[I18n-sig] Re: bugs in gettext.py plural handling
Juan David Ibáñez Palomar
j-david@noos.fr
Mon, 10 Mar 2003 15:12:58 +0100
Hi,
I have posted a patch to the tracker [1] which contains
all your fixes. For the number 2, I have just catched the
tokenize.TokenError exception.
Best regards,
david
[1]
https://sourceforge.net/tracker/index.php?func=detail&aid=700839&group_id=5470&atid=305470
Bruno Haible wrote:
>Hi,
>
>Testing GNU gettext's integration test with Python 2.3a2, I see that
>there are several bugs relating to plural forms and the ngettext function.
>
>
>1)
>
>$ python
>import gettext
>germanic = gettext.c2py('!(n == 1)')
>Traceback (most recent call last):
> File "<stdin>", line 1, in ?
> File "/packages/gnu-inst-python/2.3a2/lib/python2.3/gettext.py", line 110, in c2py
> stack[-1] += '(%s)' % s
>IndexError: list index out of range
>
>The ! operator is treated incorrectly if not followed by a space.
>
>Here is a fix.
>
>*** gettext.py.bak 2003-02-22 02:28:17.000000000 +0100
>--- gettext.py 2003-02-22 21:37:33.000000000 +0100
>***************
>*** 88,95 ****
> plural = plural.replace('&&', ' and ')
> plural = plural.replace('||', ' or ')
>
>! expr = re.compile(r'\![^=]')
>! plural = expr.sub(' not ', plural)
>
> # Regular expression and replacement function used to transform
> # "a?b:c" to "test(a,b,c)".
>--- 88,95 ----
> plural = plural.replace('&&', ' and ')
> plural = plural.replace('||', ' or ')
>
>! expr = re.compile(r'\!([^=])')
>! plural = expr.sub(' not \\1', plural)
>
> # Regular expression and replacement function used to transform
> # "a?b:c" to "test(a,b,c)".
>
>
>2) Unbalanced parentheses in a plural expression don't give an error
>'unbalanced parenthesis in plural form'.
>
>Example:
>$ python
>import gettext
>germanic = gettext.c2py('n =)= 1')
>
>Instead we get an weird error message
>
>tokenize.TokenError: ('EOF in multi-line statement', (2, 0))
>
>Furthermore even if this error were avoided, we would get
>
>IndexError: list index out of range
>
>Here is a fix for the second half of this bug. I don't know Python
>enough to fix the first half as well.
>
>*** gettext.py.bak 2003-02-22 02:28:17.000000000 +0100
>--- gettext.py 2003-02-22 21:37:33.000000000 +0100
>***************
>*** 104,110 ****
> if c == '(':
> stack.append('')
> elif c == ')':
>! if len(stack) == 0:
> raise ValueError, 'unbalanced parenthesis in plural form'
> s = expr.sub(repl, stack.pop())
> stack[-1] += '(%s)' % s
>--- 104,110 ----
> if c == '(':
> stack.append('')
> elif c == ')':
>! if len(stack) == 1:
> raise ValueError, 'unbalanced parenthesis in plural form'
> s = expr.sub(repl, stack.pop())
> stack[-1] += '(%s)' % s
>
>
>3) Here's my test code (in ISO-8859-1):
>
>===================== prog.py ============================
>import sys
>import gettext
>
>n = int(sys.argv[1])
>
>gettext.textdomain('prog')
>gettext.bindtextdomain('prog', '.')
>
>print gettext.gettext("'Your command, please?', asked the waiter.")

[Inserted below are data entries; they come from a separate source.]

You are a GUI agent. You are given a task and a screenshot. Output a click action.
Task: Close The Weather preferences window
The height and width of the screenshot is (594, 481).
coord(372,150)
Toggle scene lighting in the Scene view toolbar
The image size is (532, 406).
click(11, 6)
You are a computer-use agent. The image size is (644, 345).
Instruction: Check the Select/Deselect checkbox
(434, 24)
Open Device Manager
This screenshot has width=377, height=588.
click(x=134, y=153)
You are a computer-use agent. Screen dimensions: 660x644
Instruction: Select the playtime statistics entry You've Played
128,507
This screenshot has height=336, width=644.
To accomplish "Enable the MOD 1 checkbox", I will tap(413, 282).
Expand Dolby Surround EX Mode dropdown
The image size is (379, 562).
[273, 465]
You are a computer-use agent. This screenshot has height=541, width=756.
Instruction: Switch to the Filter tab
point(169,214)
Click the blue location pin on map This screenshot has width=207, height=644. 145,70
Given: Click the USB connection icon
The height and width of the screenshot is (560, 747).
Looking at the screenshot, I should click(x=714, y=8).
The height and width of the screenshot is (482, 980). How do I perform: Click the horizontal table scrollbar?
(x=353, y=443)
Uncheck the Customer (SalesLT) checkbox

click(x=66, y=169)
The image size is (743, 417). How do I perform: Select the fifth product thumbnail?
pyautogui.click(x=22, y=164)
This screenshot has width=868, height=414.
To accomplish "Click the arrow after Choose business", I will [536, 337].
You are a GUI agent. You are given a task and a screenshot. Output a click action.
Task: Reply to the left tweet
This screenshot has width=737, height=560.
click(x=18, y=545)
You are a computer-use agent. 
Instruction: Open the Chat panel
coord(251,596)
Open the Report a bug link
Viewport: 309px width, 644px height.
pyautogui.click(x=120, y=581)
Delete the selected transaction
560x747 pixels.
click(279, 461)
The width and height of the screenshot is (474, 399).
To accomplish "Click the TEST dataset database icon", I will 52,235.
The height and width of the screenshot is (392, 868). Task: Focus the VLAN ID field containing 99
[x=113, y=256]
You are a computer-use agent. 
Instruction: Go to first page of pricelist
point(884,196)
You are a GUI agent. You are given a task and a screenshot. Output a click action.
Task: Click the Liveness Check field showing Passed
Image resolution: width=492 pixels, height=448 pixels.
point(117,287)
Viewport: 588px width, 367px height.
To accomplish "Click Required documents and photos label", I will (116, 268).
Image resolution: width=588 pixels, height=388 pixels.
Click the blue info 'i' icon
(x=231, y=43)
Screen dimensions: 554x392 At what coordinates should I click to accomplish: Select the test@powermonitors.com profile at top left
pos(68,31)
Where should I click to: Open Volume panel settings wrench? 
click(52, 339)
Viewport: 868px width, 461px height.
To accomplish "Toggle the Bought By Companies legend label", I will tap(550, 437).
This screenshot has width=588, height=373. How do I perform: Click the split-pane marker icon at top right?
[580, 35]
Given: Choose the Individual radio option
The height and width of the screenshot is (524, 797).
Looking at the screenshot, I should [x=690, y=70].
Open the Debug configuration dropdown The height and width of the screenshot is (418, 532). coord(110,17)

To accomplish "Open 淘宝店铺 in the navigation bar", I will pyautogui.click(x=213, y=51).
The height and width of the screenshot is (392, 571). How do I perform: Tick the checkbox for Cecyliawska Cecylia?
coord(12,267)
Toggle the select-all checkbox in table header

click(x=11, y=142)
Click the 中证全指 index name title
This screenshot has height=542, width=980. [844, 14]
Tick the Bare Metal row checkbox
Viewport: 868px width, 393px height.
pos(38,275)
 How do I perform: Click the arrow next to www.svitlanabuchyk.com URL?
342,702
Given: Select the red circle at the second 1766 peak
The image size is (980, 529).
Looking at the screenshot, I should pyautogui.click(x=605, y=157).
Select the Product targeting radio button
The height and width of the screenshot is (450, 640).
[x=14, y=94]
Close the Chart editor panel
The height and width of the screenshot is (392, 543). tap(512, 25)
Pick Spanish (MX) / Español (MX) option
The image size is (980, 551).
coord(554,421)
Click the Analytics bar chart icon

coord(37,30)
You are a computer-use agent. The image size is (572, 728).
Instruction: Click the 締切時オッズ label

>print gettext.ngettext("a piece of cake","%(count)d pieces of cake",n) \
> % { 'count': n }
>print gettext.gettext("%(oldCurrency)s is replaced by %(newCurrency)s.") \
> % { 'oldCurrency': "FF", 'newCurrency' : "EUR" }
>======================= fr.po ============================
>msgid ""
>msgstr ""
>"Content-Type: text/plain; charset=ISO-8859-1\n"
>"Plural-Forms: nplurals=2; plural=(n > 1);\n"
>
>msgid "'Your command, please?', asked the waiter."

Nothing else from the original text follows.